Александр Проханов: Благодетель

Юрий Валентинович Трифонов — человек уникальный, изысканный. Певец печальной красоты, неутолимого обожания, он стал кумиром всей либеральной интеллигенции, сел на алтарь, и ему поклонялись, его боготворили. Он был родоначальником городской прозы, которая, в отличие от деревенской прозы, писавшей о бедах русской деревни, писала о бедах городской интеллигенции — той,  чьи отцы и деды сгинули в ГУЛАГе, бессмысленно, без счёта сгорели во времена грандиозных сталинских пятилеток, когда великие города и машины строились на костях.

Трифонов, в отличие от Солженицына, не писал о тюрьмах и о муках заключённых. Он писал об этом отстранённо и странно. Его боль была разлита в воздухе. Этой болью болели люди, болели предметы в комнатах, болели деревья на улицах. Он был изысканный, утончённый певец боли, он был маг боли. Он умел сказать о грозном сталинском времени, быть может, больше, чем Солженицын или Шаламов.

Я называю Юрия Валентиновича Трифонова моим благодетелем. Благодаря ему я издал свою первую книгу. Он написал к этой книге прекрасное предисловие. И как это ни странно и ни дико, я — советский ортодокс, сталинист, певец централизма, апологет могучего государства, технократ, «соловей Генерального штаба», был благословлён в литературу Трифоновым. Не знаю, будь он жив, пожалел бы он сегодня об этом? Влился бы он в ряды перестроечников, которые направо и налево рубили великое советское дерево?

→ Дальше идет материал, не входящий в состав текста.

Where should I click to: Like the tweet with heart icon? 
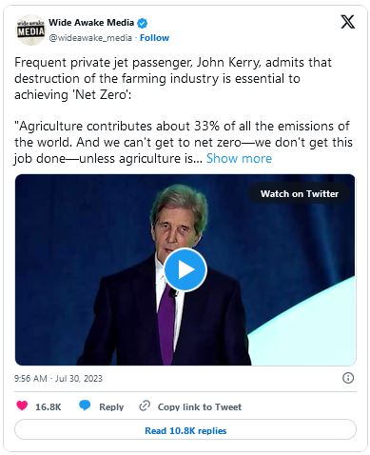(x=22, y=406)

Я много путешествовал, скитался. Писал мои путевые рассказы, где придётся: иногда на лесных биваках, иногда у себя на коленях. Привёз кипу рукописей в Москву и опубликовал в «Литературной России» мой первый рассказ «Свадьба». Рассказ огненный, лихой, навеянный фольклором, деревенскими притчами. Этот рассказ заметил Юрий Валентинович Трифонов. Он сам позвонил мне, что по нынешним временам — великая редкость. Расспросил: кто я и что я. Попросил принести ему всю кипу моих необработанных рукописей. Внимательно их прочитал, выбрал те, что, на его взгляд, были наиболее завершёнными, и отнёс их в издательство «Советская Россия. Его рекомендации для издательства были почти законом, и оно выпустило собранную из этих рукописей книгу «Иду в путь мой». Именно в этой книге появилось трифоновское предисловие, имевшее свою весьма курьёзную историю.

Созвонившись первый раз, мы решили с ним познакомиться лично и поужинать в Центральном доме литераторов. Я не был членом Союза писателей, и для меня вход в Дом литераторов был входом в священную обитель. У входа в ЦДЛ сидели две пожилые женщины — две могучие старухи с каменными лицами, напоминая львов, которые стоят у ворот ампирных дворцов.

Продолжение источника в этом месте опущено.